There is one more tool in sklearn that I want to specifically point out here, though, the pipeline. The pipeline chains together preprocessing and fitting in a single object. From the outside, the pipeline looks like any other sklearn model: it has the .fit and .predict methods and can be optimized using GridSearchCV, but whenever you call either of these methods, it will not only fit/predict using the final step, the actual fitting algorithm but also fit/or apply preprocessing steps.
That is important, because preprocessing, when done incorrectly can actually defeat the purpose of cross validation through an effect called “leakage”: basically, whenever preprocessing uses information from multiple rows of your X matrix (e.g. to scale by the standard deviation of a column), it must not be fit applied to the test data in cross validation, only to the training data, otherwise, the fitting algorithm is getting (indirect) information on your test set as well and your cross validation score will look better than it actually is.
We can build a pipeline using the make_pipeline function:
from sklearn.pipeline import make_pipeline
Since PLS didn’t need preprocessing, we will demonstrate the the use of a pipeline with another regressor, LASSO. LASSO performs a least squares fit but tries to use as few variables as possible for it. We will preprocess the dataset using a PCA to instead of looking at absorptions at different wavenumbers, we will be fitting components. Before applying the PCA, we will also mean center the data:
We import PCA and LASSO
from sklearn.decomposition import PCA
from sklearn.linear_model import Lasso
and then make the pipeline
pca = PCA()
lasso = Lasso()
lasso_pipe = make_pipeline(pca, lasso)
lasso_pipe
Pipeline(steps=[('pca', PCA()), ('lasso', Lasso())])
The parameter we want to optimize here is the regularization paramter \(\alpha\). Higher values of \(\alpha\) mean that LASSO will use fewer variables/columns, lower values mean it will use more. With \(\alpha=0\) it uses all of them.

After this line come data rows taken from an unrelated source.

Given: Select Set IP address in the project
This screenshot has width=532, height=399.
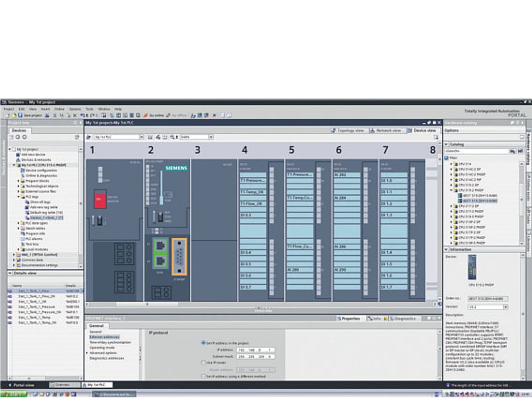Looking at the screenshot, I should pos(203,343).
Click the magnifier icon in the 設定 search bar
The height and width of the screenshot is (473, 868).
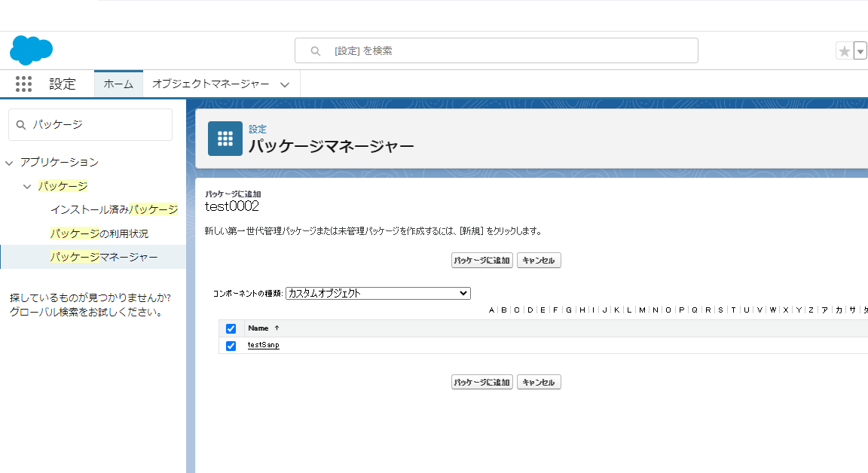[315, 50]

In the pipeline, the parameters of each step are accessible from the top level. To make each parameter unique (in case two steps have parameters with the same name) they are prefixed with the name of the step and two underscores __. The .get_params method shows all parameters of the pipe. \(\alpha\) is now called lasso__alpha
lasso_pipe.get_params()
{'memory': None,
'steps': [('pca', PCA()), ('lasso', Lasso())],
'verbose': False,
'pca': PCA(),
'lasso': Lasso(),
'pca__copy': True,
'pca__iterated_power': 'auto',
'pca__n_components': None,
'pca__random_state': None,
'pca__svd_solver': 'auto',
'pca__tol': 0.0,
'pca__whiten': False,
'lasso__alpha': 1.0,
'lasso__copy_X': True,
'lasso__fit_intercept': True,
'lasso__max_iter': 1000,
'lasso__normalize': False,
'lasso__positive': False,
'lasso__precompute': False,
'lasso__random_state': None,
'lasso__selection': 'cyclic',
'lasso__tol': 0.0001,
'lasso__warm_start': False}
We create a GridSearchCV object for lasso_pipe that searches the optimum lasso__alpha. The spacing of alphas will be exponential between \(10^{-3}\) and \(0\):
cv = KFold(n_splits=5, shuffle=True, random_state=42)

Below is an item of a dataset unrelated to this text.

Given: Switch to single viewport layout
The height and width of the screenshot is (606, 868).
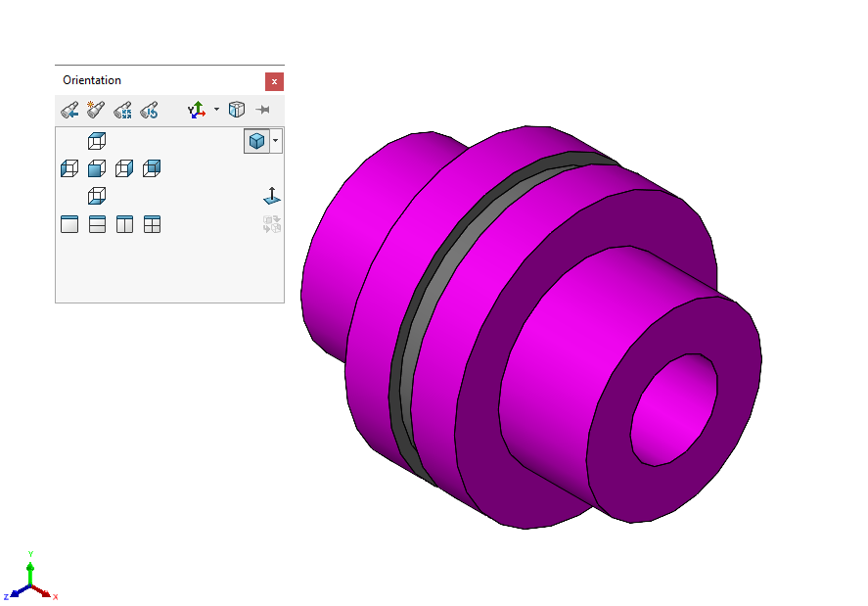Looking at the screenshot, I should [69, 223].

scorer = make_scorer(mean_squared_error, greater_is_better=False)
lasso_gcv = GridSearchCV(lasso_pipe,
param_grid={"lasso__alpha":10**np.linspace(-5,-2,100)},
cv=cv,
scoring=scorer)
And then fit it:
lasso_gcv.fit(absorption_cut, sugars)
GridSearchCV(cv=KFold(n_splits=5, random_state=42, shuffle=True),
estimator=Pipeline(steps=[('pca', PCA()), ('lasso', Lasso())]),
param_grid={'lasso__alpha': array([1.00000000e-05, 1.07226722e-05, 1.14975700e-05, 1.23284674e-05,
1.32194115e-05, 1.41747416e-05, 1.51991108e-05, 1.62975083e-05,
1.74752840e-05, 1.87381742e-05, 2.00923300e-05, 2.15443469e-05,
2.31012970e-0...
2.65608778e-03, 2.84803587e-03, 3.05385551e-03, 3.27454916e-03,
3.51119173e-03, 3.76493581e-03, 4.03701726e-03, 4.32876128e-03,
4.64158883e-03, 4.97702356e-03, 5.33669923e-03, 5.72236766e-03,
6.13590727e-03, 6.57933225e-03, 7.05480231e-03, 7.56463328e-03,
8.11130831e-03, 8.69749003e-03, 9.32603347e-03, 1.00000000e-02])},
scoring=make_scorer(mean_squared_error, greater_is_better=False))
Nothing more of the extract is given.